■ WHAT YOU NEED TO DO ■
Down to the last line, restate the material below exactly.

■ THE INPUT ■
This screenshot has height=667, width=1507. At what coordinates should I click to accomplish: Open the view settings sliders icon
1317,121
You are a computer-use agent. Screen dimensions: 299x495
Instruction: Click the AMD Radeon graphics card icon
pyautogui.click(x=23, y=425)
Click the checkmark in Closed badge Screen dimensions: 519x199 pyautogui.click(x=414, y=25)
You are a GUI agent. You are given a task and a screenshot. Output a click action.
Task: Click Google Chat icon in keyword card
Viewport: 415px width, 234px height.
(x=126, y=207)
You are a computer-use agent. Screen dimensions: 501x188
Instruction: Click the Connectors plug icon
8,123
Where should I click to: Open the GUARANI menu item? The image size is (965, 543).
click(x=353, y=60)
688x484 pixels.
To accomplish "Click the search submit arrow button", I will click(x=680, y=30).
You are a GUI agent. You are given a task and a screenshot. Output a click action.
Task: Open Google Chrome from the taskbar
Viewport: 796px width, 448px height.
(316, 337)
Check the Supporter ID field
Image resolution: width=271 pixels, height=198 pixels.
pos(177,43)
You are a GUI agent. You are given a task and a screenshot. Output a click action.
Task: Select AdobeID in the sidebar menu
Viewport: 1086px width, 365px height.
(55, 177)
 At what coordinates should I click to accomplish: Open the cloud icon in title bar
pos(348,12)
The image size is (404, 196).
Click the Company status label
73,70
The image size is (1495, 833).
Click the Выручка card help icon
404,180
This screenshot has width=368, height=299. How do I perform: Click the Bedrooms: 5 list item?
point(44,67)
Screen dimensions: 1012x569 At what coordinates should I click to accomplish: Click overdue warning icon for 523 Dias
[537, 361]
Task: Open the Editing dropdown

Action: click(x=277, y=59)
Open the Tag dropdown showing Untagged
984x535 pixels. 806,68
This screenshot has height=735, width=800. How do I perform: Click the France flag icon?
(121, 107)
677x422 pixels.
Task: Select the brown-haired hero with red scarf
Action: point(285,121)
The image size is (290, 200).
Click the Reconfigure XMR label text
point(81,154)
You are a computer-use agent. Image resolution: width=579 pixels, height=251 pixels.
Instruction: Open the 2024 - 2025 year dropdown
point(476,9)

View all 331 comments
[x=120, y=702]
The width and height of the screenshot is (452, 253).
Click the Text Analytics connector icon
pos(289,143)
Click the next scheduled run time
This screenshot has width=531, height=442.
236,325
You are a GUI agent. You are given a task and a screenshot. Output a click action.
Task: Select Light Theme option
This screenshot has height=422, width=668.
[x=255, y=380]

■ SOLUTION TO THIS TASK ■
This screenshot has height=667, width=1507. At what coordinates should I click to accomplish: Open the view settings sliders icon
1317,121
You are a computer-use agent. Screen dimensions: 299x495
Instruction: Click the AMD Radeon graphics card icon
pyautogui.click(x=23, y=425)
Click the checkmark in Closed badge Screen dimensions: 519x199 pyautogui.click(x=414, y=25)
You are a GUI agent. You are given a task and a screenshot. Output a click action.
Task: Click Google Chat icon in keyword card
Viewport: 415px width, 234px height.
(x=126, y=207)
You are a computer-use agent. Screen dimensions: 501x188
Instruction: Click the Connectors plug icon
8,123
Where should I click to: Open the GUARANI menu item? The image size is (965, 543).
click(x=353, y=60)
688x484 pixels.
To accomplish "Click the search submit arrow button", I will click(x=680, y=30).
You are a GUI agent. You are given a task and a screenshot. Output a click action.
Task: Open Google Chrome from the taskbar
Viewport: 796px width, 448px height.
(316, 337)
Check the Supporter ID field
Image resolution: width=271 pixels, height=198 pixels.
pos(177,43)
You are a GUI agent. You are given a task and a screenshot. Output a click action.
Task: Select AdobeID in the sidebar menu
Viewport: 1086px width, 365px height.
(55, 177)
 At what coordinates should I click to accomplish: Open the cloud icon in title bar
pos(348,12)
The image size is (404, 196).
Click the Company status label
73,70
The image size is (1495, 833).
Click the Выручка card help icon
404,180
This screenshot has width=368, height=299. How do I perform: Click the Bedrooms: 5 list item?
point(44,67)
Screen dimensions: 1012x569 At what coordinates should I click to accomplish: Click overdue warning icon for 523 Dias
[537, 361]
Task: Open the Editing dropdown

Action: click(x=277, y=59)
Open the Tag dropdown showing Untagged
984x535 pixels. 806,68
This screenshot has height=735, width=800. How do I perform: Click the France flag icon?
(121, 107)
677x422 pixels.
Task: Select the brown-haired hero with red scarf
Action: point(285,121)
The image size is (290, 200).
Click the Reconfigure XMR label text
point(81,154)
You are a computer-use agent. Image resolution: width=579 pixels, height=251 pixels.
Instruction: Open the 2024 - 2025 year dropdown
point(476,9)

View all 331 comments
[x=120, y=702]
The width and height of the screenshot is (452, 253).
Click the Text Analytics connector icon
pos(289,143)
Click the next scheduled run time
This screenshot has width=531, height=442.
236,325
You are a GUI agent. You are given a task and a screenshot. Output a click action.
Task: Select Light Theme option
This screenshot has height=422, width=668.
[x=255, y=380]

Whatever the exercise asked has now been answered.